Opinion by Glenn H. Reynolds 

Sorry, hipsters.

A recent tweet says it all. “Sam Bankman-Fried: I don’t know where $10 billion went. The Pentagon: We don’t know where $2.2 trillion went. The IRS: You just sent $601.37 don’t forget to report it.”

The Biden administration is recruiting 87,000 IRS agents, allegedly to keep an eye on billionaires. But all appearances are that it’s aiming at the little fish of the gig economy instead.

Taking payments for a side hustle via PayPal or Venmo? Not only is the IRS reminding you those payments are taxable income, it’s deputizing those payment companies to snitch on you.

The federal government can lose trillions, as a recent Pentagon audit noted, and nobody goes to jail. Sam Bankman-Fried can lose billions and (so far at least) be treated as a darling by members of Congress to whom he donated. But you’re expected to keep perfect records, and the corporate/government machine that characterizes early-21st-century American governance will be sure to keep close tabs on you.
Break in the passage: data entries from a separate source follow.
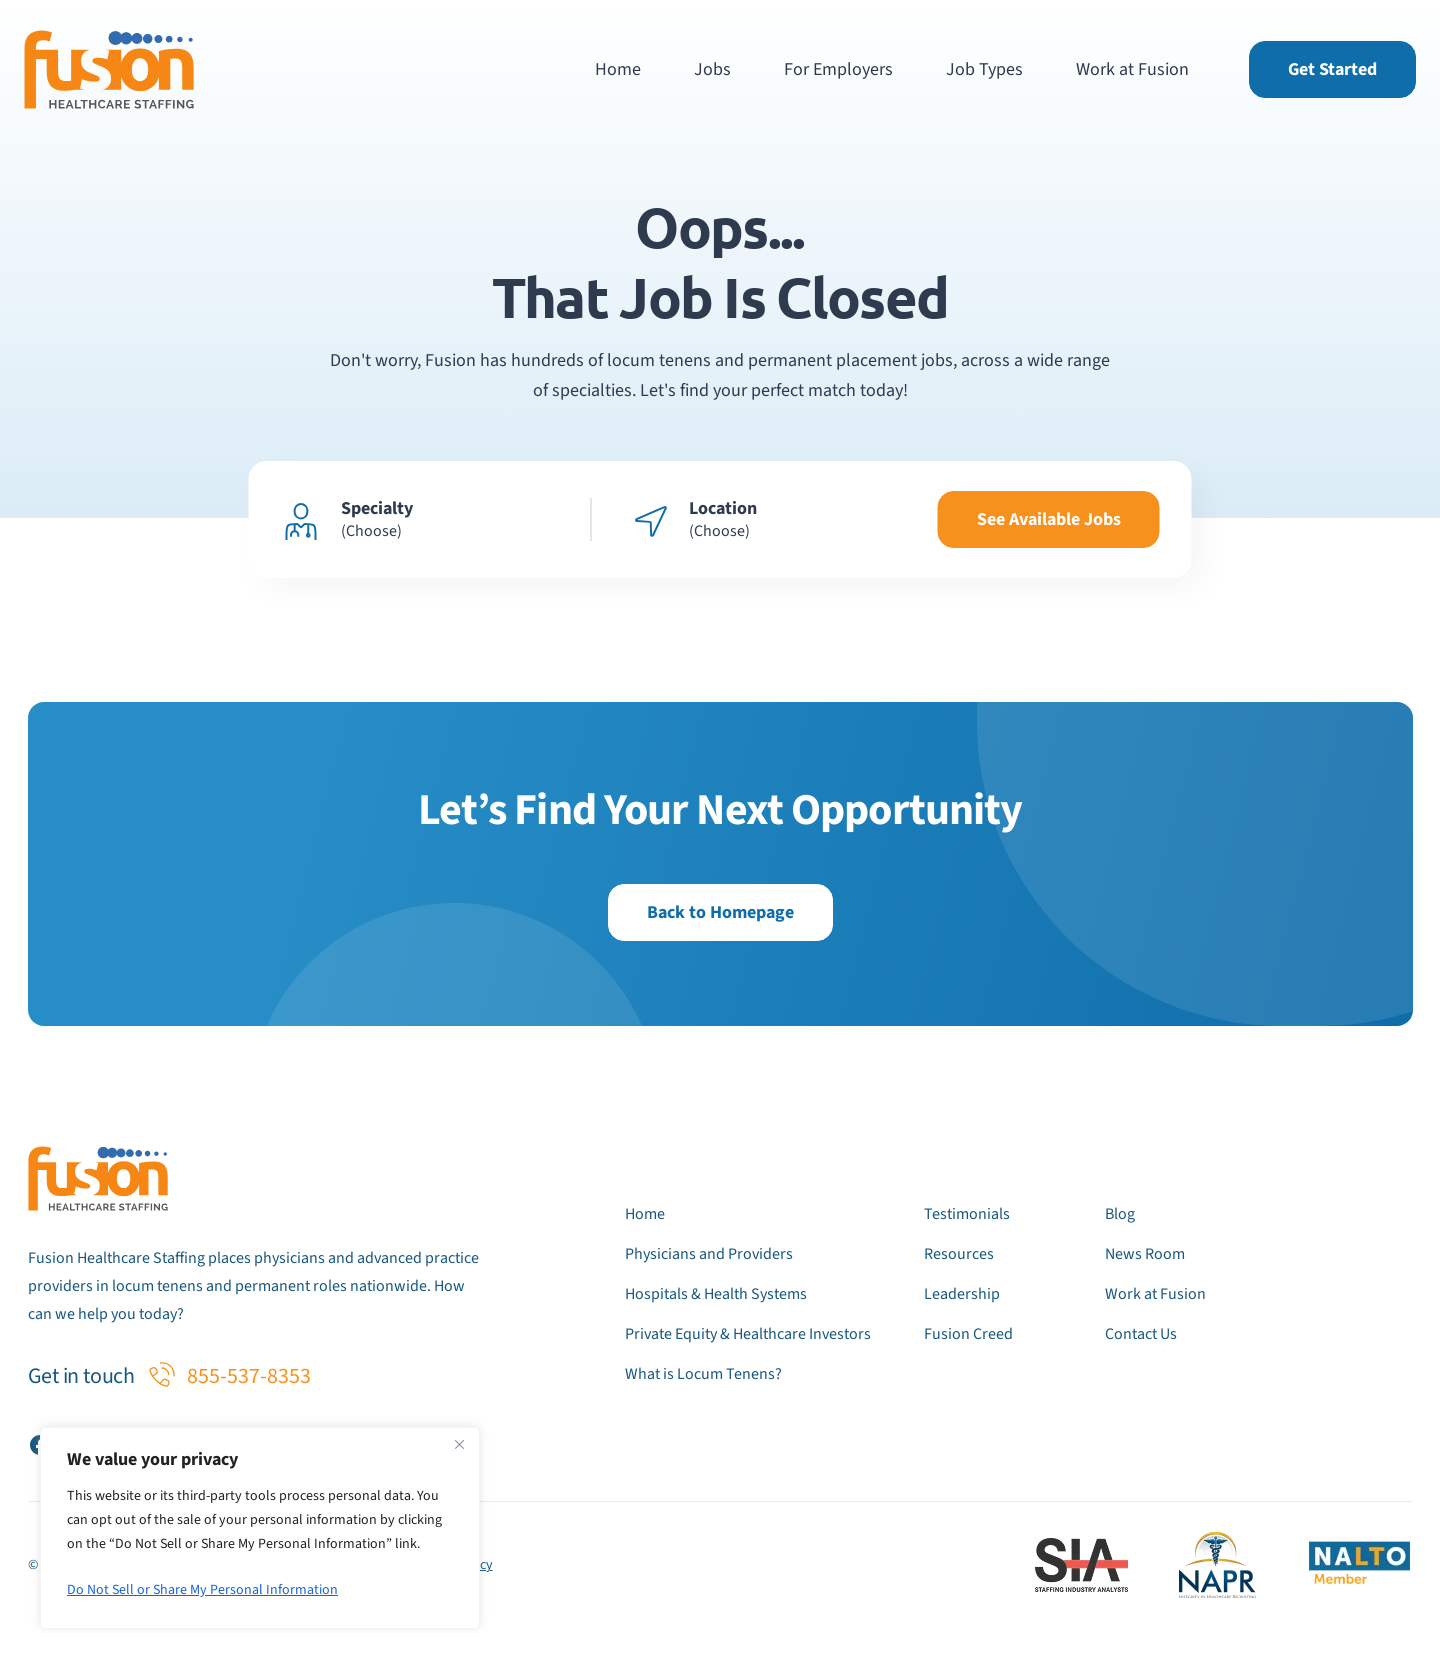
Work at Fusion (1132, 69)
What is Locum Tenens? (703, 1374)
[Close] (459, 1444)
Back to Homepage (720, 912)
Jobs (712, 69)
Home (618, 69)
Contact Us (1141, 1334)
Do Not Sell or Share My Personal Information (202, 1590)
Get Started (1332, 69)
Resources (959, 1254)
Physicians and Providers (709, 1254)
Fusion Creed (968, 1334)
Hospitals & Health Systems (716, 1294)
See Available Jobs (1049, 519)
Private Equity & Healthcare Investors (748, 1334)
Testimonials (967, 1214)
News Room (1145, 1254)
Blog (1120, 1214)
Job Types (984, 69)
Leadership (962, 1294)
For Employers (838, 69)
As Leona Helmsley once allegedly said, taxes are for the little people. And you, hipsters of the gig economy who probably voted for President Joe Biden, you’re the little people.

But wait — it gets worse. People get payments through these companies for all sorts of things, like gifts from family members, expense reimbursements from employers, even money from friends for medical expenses, etc. Venmo and PayPal may — and sometimes undoubtedly will — mischaracterize these tax-free gifts as something taxable.

The IRS is taking away the art of the side hustle by making PayPal and Venmo payments taxable income.Zach Gibson/Getty Images

Well, no problem, you can just tell the IRS that Venmo is wrong, right?

Oh, no. That would be too easy. According to the IRS: “Those who receive a 1099-K reflecting income they didn’t earn should call the issuer. The IRS cannot correct it.”

So if Venmo or PayPal mischaracterizes your nontaxable gifts as taxable income, you have to try to get Venmo or PayPal to change things. Good luck with that. You may wind up having to pay an accountant hundreds or thousands of dollars to straighten out the mess or face an IRS audit.

The threshold used to be $20,000 but was lowered to $600 as part of the Democrats’ American Rescue Plan Act. (No Republicans voted for this monstrosity.) The legislation tightened the screws on the little guy, and that was no accident.

As The Post editorialized in June, “Think about this the next time Elizabeth Warren and AOC whine about the wealthy not paying their share. Yet the legislation they passed goes after hobbyists and little folks trying to earn a few bucks in various side hustles. It’s only going to punish the US economy a bit more: Some will have to charge more to make the work worthwhile; others will quit now that it means more paperwork and taxes.”

Disgraced crypto titan Sam Bankman-Fried is treated as a darling by some members of Congress.Alex Wong/Getty Images

Why would Democrats do this? It almost seems as if they’re hostile to self-employment and small business.

Well, it seems that way because in fact they’re hostile to self-employment and small business.

You may have noticed that in this era of social-media mobbing, people get fired from their jobs when spineless employers are threatened by angry online mobs.

But you can’t get people fired from jobs when they work for themselves. Self-employed people — and even people with a second income from a side hustle — are more independent than people who depend on an employer’s paycheck. (Historically, this is why minority groups, subject to bigotry and prejudice in the workplace, have started their own businesses. You can’t be fired for your race or religion — or, nowadays, your politics — if you don’t work for anyone to begin with.)

That kind of independence is anathema to today’s Democrats, who have made pretty clear they want everyone under their thumb. Since the pandemic, in which lockdowns gave preferential treatment to big-box stores while brutally punishing small businesses, it’s been a steady grinding down of small businesses and entrepreneurs. (Well, except for the Bankman-Fried sort of “entrepreneurs” who make six-figure donations to favored politicians.)

This new rule is just another tightening of the screws. If everyone works for the government or a big corporation that’s in cahoots with the government, everyone is controllable. And for Democrats, that’s not a bug but a feature.